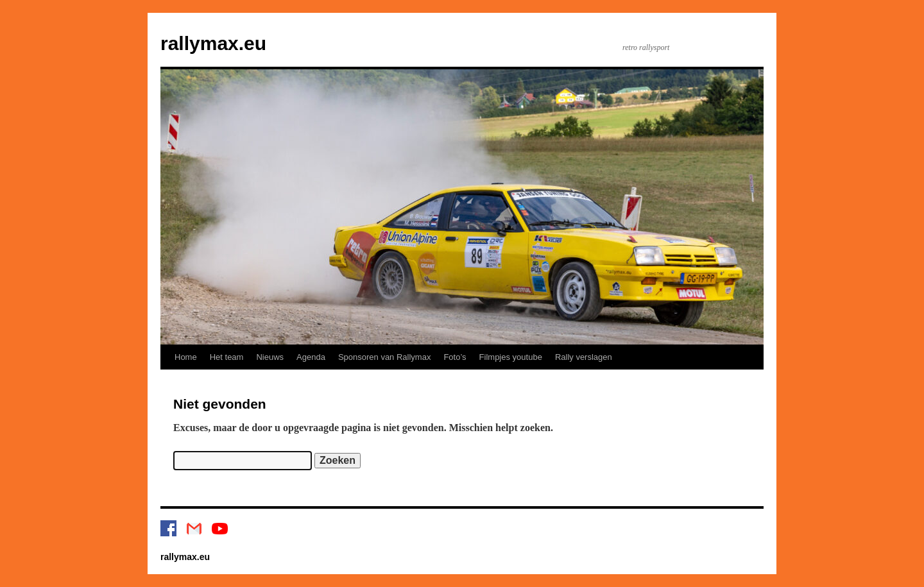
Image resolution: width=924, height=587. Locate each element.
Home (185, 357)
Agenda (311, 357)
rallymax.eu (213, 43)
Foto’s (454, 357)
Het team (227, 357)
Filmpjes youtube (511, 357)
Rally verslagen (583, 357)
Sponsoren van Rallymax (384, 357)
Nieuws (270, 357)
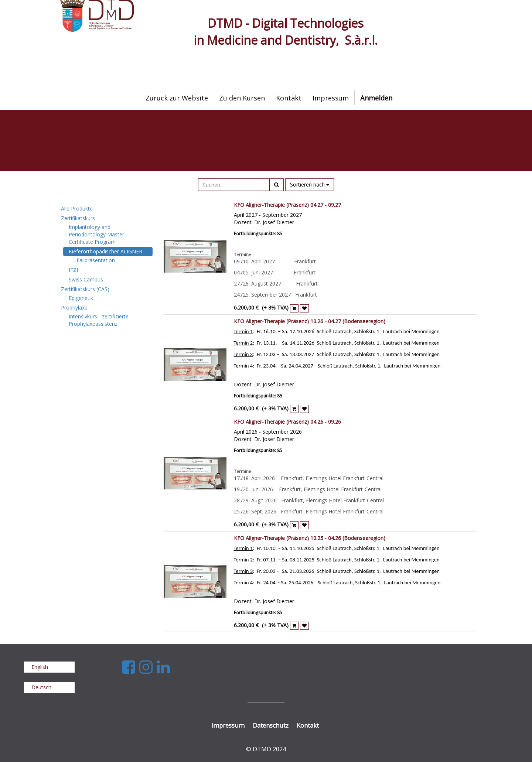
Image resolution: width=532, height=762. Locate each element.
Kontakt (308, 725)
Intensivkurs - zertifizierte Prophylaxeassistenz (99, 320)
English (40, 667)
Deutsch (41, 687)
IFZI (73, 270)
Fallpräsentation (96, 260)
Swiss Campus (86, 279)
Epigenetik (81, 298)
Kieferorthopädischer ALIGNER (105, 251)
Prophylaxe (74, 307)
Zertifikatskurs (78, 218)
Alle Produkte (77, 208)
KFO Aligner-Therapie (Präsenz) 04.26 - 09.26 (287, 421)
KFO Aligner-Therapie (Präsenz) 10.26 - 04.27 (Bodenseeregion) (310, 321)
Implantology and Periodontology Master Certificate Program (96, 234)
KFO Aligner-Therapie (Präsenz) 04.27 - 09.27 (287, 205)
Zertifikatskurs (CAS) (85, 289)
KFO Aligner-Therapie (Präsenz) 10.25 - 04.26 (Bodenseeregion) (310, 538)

— Aufgabe —
Finde in den Einträgen oben jede Zeile, die das Wort „Image“ enthält, und schreibe diese Zeilen vollständig ab.

— Ergebnis —
Image resolution: width=924, height=587. Locate each element.
Image resolution: width=532, height=762. Locate each element.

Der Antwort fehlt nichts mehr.